■ DATA EXTRACT ■
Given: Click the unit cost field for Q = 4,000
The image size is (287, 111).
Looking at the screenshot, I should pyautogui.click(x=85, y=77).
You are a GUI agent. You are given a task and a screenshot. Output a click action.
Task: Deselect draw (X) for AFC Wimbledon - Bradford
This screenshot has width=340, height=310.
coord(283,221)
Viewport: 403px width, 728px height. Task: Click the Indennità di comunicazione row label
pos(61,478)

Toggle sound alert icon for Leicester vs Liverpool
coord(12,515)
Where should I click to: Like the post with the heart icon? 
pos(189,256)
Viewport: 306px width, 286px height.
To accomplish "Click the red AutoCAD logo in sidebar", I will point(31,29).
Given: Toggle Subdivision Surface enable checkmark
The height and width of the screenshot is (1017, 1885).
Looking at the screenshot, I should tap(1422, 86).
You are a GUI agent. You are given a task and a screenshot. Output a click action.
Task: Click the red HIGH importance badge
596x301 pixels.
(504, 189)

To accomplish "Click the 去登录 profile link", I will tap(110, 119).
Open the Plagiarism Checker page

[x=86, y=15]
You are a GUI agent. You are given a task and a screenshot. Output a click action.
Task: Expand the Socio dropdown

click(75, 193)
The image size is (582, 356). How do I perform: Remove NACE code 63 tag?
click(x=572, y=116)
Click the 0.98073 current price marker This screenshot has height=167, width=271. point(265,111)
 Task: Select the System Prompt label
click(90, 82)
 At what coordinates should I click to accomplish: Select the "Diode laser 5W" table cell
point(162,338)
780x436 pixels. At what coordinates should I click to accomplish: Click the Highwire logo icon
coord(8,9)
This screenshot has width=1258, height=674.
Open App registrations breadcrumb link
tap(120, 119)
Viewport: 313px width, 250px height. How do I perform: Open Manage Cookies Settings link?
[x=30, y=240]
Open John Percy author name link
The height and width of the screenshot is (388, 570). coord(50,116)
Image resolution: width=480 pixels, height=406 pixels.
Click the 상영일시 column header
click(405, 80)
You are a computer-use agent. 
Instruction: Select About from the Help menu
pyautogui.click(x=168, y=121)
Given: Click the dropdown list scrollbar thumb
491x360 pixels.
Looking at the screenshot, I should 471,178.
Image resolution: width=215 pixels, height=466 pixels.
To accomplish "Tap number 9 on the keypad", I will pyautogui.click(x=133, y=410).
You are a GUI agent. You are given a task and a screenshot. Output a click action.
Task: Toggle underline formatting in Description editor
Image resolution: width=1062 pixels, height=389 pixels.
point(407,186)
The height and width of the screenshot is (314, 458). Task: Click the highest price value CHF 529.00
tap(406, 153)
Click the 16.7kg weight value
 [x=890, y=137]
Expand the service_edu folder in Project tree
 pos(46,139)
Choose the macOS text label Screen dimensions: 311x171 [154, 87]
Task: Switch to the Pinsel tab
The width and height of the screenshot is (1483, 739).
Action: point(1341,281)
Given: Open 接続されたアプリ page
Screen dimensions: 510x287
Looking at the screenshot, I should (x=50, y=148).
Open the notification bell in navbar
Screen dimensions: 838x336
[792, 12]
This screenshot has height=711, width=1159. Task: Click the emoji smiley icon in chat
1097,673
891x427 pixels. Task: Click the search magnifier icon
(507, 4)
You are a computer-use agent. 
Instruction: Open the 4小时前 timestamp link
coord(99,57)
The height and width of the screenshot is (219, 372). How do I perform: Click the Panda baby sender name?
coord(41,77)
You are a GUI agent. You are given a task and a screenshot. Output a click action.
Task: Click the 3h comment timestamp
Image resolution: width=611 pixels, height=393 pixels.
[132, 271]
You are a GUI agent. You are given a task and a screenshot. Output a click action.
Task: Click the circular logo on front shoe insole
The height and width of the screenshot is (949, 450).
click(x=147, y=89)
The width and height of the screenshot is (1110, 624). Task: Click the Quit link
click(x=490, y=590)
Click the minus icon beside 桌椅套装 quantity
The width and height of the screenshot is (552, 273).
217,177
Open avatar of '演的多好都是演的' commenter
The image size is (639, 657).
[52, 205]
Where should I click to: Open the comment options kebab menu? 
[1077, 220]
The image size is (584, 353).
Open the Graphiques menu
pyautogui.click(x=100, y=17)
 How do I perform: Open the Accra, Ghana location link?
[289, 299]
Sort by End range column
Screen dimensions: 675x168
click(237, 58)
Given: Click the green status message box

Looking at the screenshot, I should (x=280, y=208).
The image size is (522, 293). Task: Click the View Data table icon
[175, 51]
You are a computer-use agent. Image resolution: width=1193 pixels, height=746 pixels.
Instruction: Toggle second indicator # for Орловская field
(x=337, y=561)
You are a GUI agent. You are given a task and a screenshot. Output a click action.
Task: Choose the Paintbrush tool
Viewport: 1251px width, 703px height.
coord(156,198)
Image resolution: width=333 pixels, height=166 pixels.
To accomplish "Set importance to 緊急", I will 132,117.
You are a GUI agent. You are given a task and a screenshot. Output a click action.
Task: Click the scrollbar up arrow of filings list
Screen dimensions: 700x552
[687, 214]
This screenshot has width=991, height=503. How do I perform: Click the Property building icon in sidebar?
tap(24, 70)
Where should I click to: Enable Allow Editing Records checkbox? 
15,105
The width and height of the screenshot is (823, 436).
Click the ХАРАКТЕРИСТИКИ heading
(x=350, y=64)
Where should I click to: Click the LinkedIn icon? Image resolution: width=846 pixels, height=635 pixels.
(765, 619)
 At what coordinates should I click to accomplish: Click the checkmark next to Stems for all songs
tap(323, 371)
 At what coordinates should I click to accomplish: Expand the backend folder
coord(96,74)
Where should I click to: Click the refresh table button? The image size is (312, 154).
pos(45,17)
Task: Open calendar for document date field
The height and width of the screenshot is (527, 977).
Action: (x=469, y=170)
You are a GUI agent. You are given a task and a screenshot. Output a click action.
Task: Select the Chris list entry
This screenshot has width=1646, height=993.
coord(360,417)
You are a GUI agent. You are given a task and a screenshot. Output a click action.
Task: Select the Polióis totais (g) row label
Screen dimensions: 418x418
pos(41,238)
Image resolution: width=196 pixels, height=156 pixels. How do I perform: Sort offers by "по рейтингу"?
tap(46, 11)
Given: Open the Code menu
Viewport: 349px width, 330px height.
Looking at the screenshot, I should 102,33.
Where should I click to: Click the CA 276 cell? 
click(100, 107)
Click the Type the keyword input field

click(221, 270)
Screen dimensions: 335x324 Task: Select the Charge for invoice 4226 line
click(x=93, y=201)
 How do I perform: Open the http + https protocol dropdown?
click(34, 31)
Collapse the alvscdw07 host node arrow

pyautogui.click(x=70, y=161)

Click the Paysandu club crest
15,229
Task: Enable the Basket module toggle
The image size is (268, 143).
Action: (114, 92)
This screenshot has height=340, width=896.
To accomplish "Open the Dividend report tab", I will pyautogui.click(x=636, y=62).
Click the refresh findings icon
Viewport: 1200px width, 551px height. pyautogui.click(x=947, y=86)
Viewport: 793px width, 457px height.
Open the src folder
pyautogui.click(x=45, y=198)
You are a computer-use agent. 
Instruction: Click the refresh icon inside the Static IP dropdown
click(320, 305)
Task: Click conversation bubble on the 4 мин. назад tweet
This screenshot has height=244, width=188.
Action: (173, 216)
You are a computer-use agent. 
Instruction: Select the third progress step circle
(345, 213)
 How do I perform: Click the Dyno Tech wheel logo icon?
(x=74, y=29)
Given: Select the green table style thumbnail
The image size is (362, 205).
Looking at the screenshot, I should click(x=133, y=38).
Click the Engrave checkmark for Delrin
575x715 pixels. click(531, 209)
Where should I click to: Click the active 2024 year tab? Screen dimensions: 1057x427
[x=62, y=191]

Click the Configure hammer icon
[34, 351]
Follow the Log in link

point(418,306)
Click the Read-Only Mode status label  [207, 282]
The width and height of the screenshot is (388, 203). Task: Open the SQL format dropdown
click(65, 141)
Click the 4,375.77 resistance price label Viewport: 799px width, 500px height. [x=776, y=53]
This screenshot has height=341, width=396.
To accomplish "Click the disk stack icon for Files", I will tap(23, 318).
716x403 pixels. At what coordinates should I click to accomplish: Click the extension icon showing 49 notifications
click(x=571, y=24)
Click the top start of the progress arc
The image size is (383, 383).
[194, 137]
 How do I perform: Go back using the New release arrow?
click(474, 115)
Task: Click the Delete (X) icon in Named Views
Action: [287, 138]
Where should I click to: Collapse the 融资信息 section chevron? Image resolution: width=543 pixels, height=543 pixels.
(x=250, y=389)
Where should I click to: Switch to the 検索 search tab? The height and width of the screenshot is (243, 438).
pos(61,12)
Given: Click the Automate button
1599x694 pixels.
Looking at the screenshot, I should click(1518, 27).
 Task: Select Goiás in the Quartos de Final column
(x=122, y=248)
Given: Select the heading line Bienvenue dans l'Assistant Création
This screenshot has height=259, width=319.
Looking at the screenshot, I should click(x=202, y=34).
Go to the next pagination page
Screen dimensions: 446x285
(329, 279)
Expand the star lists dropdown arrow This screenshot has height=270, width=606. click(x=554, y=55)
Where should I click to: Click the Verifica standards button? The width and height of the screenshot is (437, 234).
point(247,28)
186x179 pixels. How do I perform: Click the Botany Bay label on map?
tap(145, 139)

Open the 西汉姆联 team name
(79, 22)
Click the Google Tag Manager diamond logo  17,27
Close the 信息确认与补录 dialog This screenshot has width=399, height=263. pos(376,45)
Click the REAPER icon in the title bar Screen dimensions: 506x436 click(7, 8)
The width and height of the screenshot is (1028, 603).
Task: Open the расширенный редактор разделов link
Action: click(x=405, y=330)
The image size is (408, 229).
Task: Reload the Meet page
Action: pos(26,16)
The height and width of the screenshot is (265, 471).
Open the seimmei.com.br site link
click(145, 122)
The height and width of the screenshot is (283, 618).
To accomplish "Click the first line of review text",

■ YOUR OBJECTIVE ■
Reply with the lines from the first line of the entries through the line that contains "Viewport: 306px width, 286px height.", repeated exactly with both ends kept, and with nothing else.

■ SOLUTION TO THE EXERCISE ■
Given: Click the unit cost field for Q = 4,000
The image size is (287, 111).
Looking at the screenshot, I should pyautogui.click(x=85, y=77).
You are a GUI agent. You are given a task and a screenshot. Output a click action.
Task: Deselect draw (X) for AFC Wimbledon - Bradford
This screenshot has width=340, height=310.
coord(283,221)
Viewport: 403px width, 728px height. Task: Click the Indennità di comunicazione row label
pos(61,478)

Toggle sound alert icon for Leicester vs Liverpool
coord(12,515)
Where should I click to: Like the post with the heart icon? 
pos(189,256)
Viewport: 306px width, 286px height.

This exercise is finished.